News this morning about the government’s ‘illegal’ databases: http://www.guardian.co.uk/politics/2009/mar/23/dna-database-idcards-children-index and http://news.bbc.co.uk/1/hi/uk/7955205.stm. I suspect the story is not quite as exciting as the headlines have suggested. But two things come to mind. One of the examples used to illustrate the problems caused by the misuse of data is that mothers suffering from post natal depression might be reluctant to go to their doctor for fear of the information being passed to social workers. Only a few weeks ago, we were being told, in connection with the Baby P case, that doctors and social workers need to talk to each other more and share data. Which way do we want the government to be pulled next week?

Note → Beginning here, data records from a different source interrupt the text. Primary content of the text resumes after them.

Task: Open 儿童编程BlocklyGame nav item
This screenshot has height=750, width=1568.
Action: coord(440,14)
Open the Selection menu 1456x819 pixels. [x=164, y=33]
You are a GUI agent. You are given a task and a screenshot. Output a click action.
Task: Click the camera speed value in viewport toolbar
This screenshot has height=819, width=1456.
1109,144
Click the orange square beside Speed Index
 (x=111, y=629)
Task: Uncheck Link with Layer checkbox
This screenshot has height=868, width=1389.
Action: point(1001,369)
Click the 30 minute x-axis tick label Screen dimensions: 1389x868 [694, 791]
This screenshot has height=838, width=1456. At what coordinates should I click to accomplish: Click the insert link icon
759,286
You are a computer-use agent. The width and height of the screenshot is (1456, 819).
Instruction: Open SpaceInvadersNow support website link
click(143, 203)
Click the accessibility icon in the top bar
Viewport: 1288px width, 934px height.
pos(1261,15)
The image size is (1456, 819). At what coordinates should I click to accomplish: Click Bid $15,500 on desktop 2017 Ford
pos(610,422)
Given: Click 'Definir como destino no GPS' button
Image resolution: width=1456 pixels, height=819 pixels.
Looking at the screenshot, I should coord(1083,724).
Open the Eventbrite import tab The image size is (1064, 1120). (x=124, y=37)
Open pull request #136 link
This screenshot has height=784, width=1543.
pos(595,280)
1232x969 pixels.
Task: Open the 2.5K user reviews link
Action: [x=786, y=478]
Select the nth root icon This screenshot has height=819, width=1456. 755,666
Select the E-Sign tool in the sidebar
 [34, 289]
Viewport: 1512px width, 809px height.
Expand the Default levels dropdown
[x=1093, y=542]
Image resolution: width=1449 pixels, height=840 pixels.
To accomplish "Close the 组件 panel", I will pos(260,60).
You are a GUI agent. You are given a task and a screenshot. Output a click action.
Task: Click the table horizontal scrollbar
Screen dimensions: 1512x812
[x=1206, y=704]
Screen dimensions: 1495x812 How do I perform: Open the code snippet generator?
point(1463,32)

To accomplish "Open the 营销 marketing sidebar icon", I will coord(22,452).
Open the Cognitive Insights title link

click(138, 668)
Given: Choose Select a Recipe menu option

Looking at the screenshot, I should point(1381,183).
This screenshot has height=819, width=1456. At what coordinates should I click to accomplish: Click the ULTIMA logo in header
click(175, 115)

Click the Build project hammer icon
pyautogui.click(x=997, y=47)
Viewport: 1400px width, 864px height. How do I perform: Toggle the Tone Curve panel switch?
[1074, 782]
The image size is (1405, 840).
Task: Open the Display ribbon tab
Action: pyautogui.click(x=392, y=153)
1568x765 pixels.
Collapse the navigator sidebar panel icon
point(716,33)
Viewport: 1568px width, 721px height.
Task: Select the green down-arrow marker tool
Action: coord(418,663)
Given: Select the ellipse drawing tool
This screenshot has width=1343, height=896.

But the second thing is slightly more comical. If you heard the minister being interviewed on the Today programme on Radio 4 this morning, it was almost a classic episode of Yes Minister. I am thinking of the episode, ‘The Greasy Pole’, in which the minister undermines scientific advice by following Sir Humphrey’s checklist. All reports can be criticised on the following lines:
- it leaves important questions unanswered;
- the evidence is inconclusive;
- figures are open to other interpretations;
- certain findings are contradictory; and
- some of the main conclusions have been questionned.
This is almost exactly what was done this morning. And to finish it off, the minister also ‘played the man and not the ball’ – he questionned the author’s ability to speak on legal matters when he has no legal qualifications.
Further proof, if any were needed, that Yes Minister has much to teach us about Whitehall.